Page MenuHomePhabricator

Avoid ChronologyProtector queries on majory of pageviews that have no recent positions
Open, MediumPublic

Description

Prior work:

This inefficiency was identified by @tstarling during T279664 to assess why a synthetic page view was slower in Codfw than Eqiad. While CP was not the cause, it did come up as one of the things we do on each page view, and this seems wrong.

Background

As part of my analysis with @aaron at T254634, we arrived on a simplified roll-out plan for Multi-DC. For ChronologyProtector this was mainly that we dropped support for always-on stateless ChronologyProtector. This was effectively done in 2020 already, but summarised below:

Drop support for protecting chronology for cross-domain redirects where we can neither set a cookie nor a query parameter (except login.wikimedia.org, ref T91820).

We were unable to find real-world examples of this scenario. That is, as scenario where a user 1) performs database write in the primary DC but not a POST request with sticky-dc cookie, or with such stickiness but being followed by a cross-domain request and 2) the next secondary DC request happens mechanically or otherwise in really rapid manner and 3) is unable to receive a query parameter and 4) has a hard requirement to see the prior db write in this subsequent request.

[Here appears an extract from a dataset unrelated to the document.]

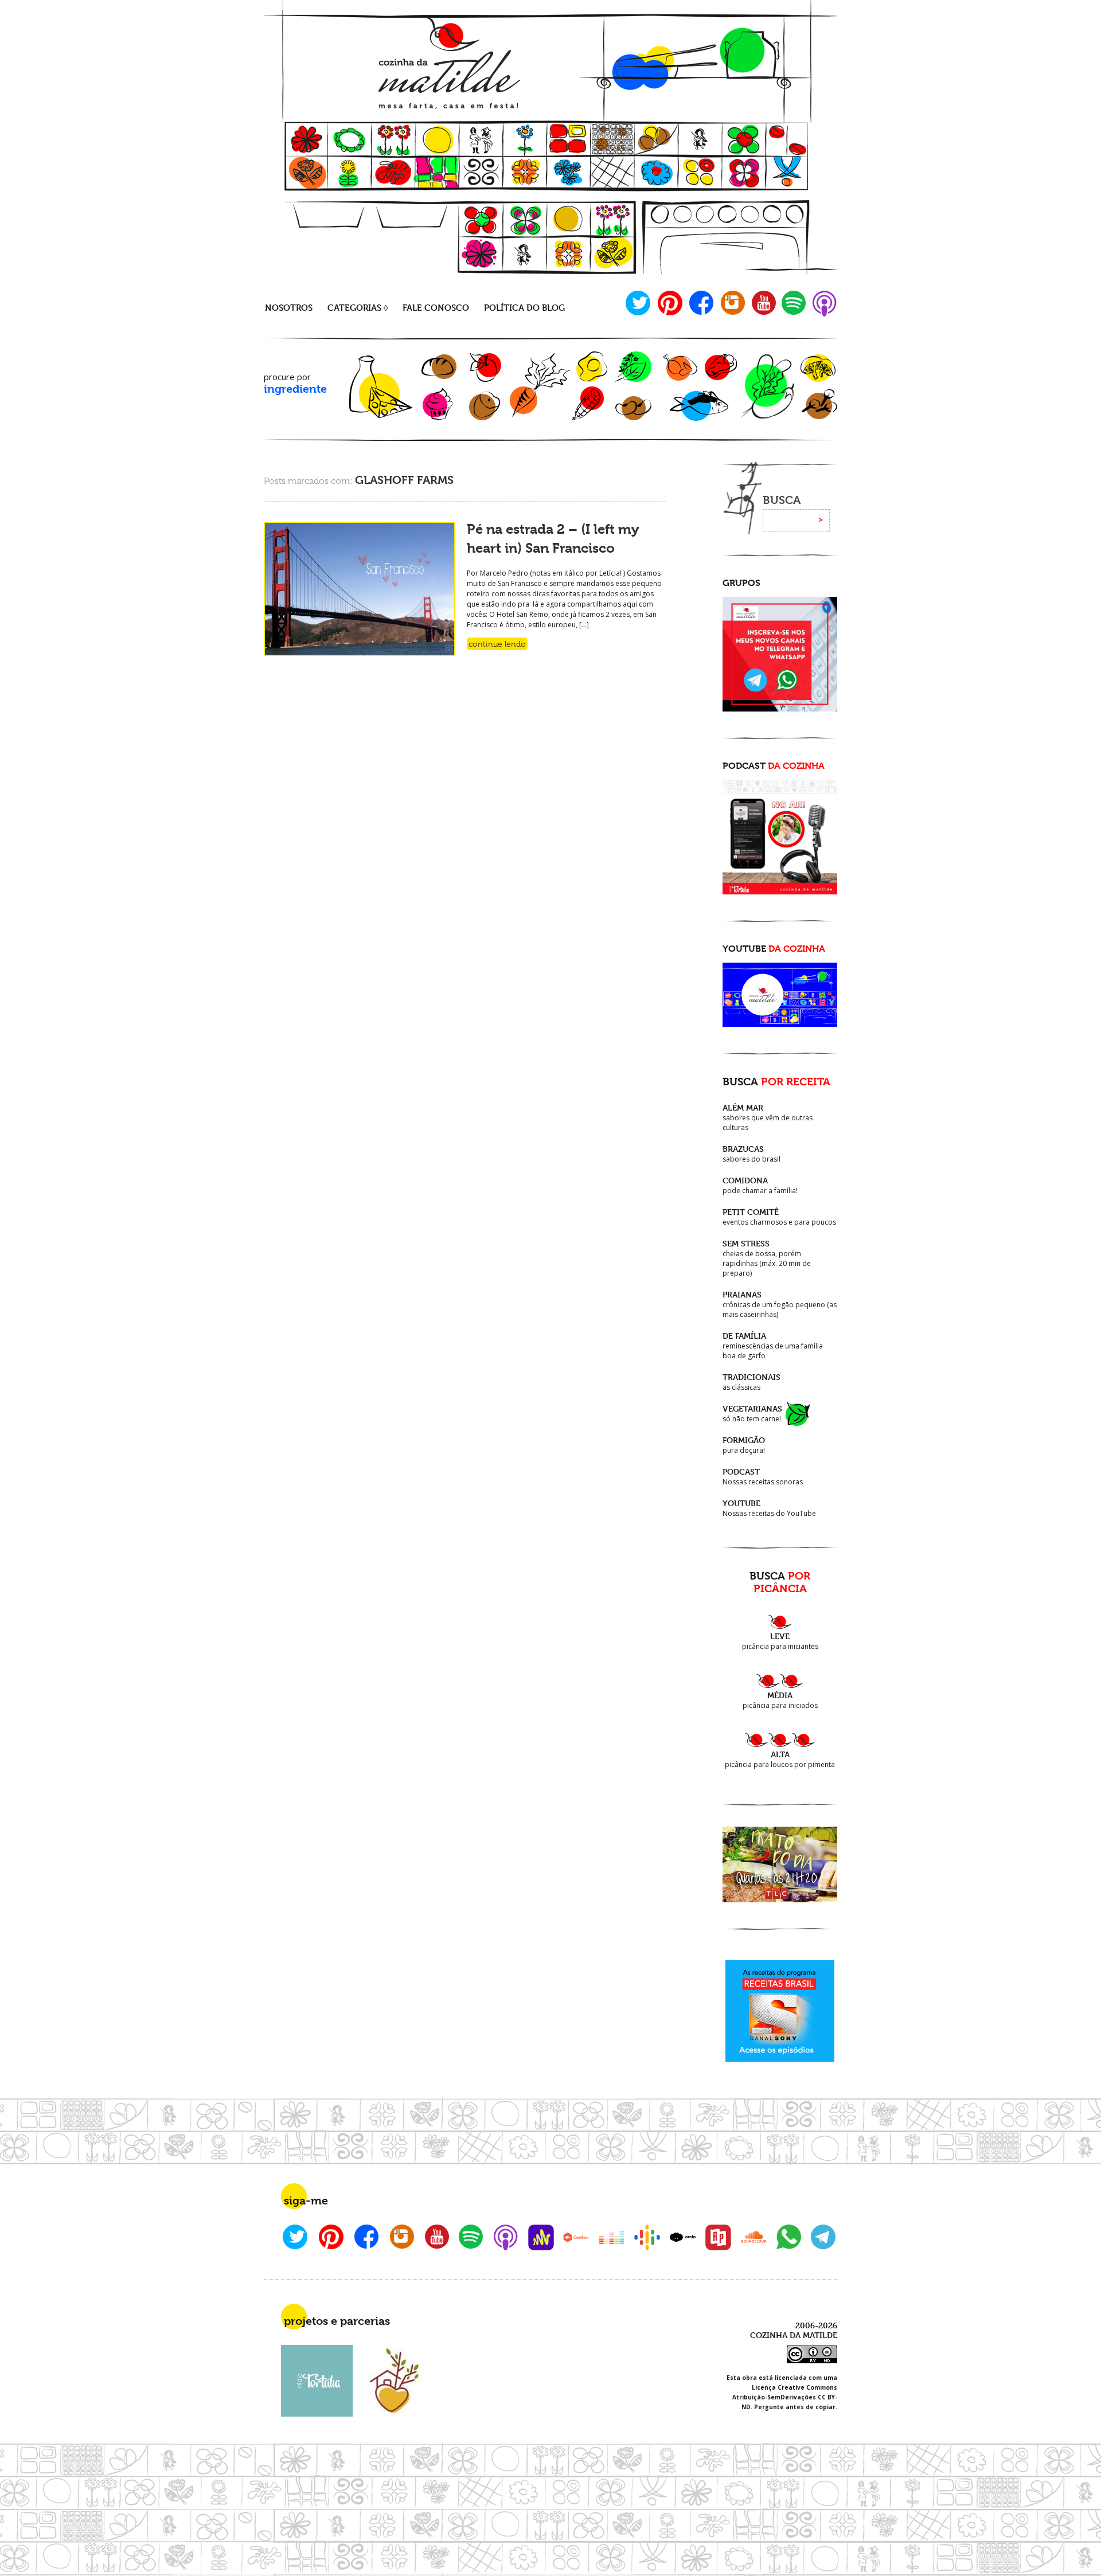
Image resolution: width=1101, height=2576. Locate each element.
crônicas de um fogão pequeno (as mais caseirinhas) (780, 1304)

Basically, our other measures have obsoleted this:

  • sticky-dc cookie after POST requests and other DB writes.
  • loginwiki routing, ref T91820.
  • token store, ref T278392.

What remains

Much of the related code for this was all removed (including the requirement to replicate the temporary position value across DCs and to first wait-for the position store and then wait-for MySQL replication, and WaitConditionLoop-based BagOStuff callback for OutputPage).

However what we forgot, is that we still generate a clientId when LBFactory instantiates the ChronologyProtector class, and there's nothing in place to prevent it from seeing that as instruction to check the position store and wait for something that doesn't exist.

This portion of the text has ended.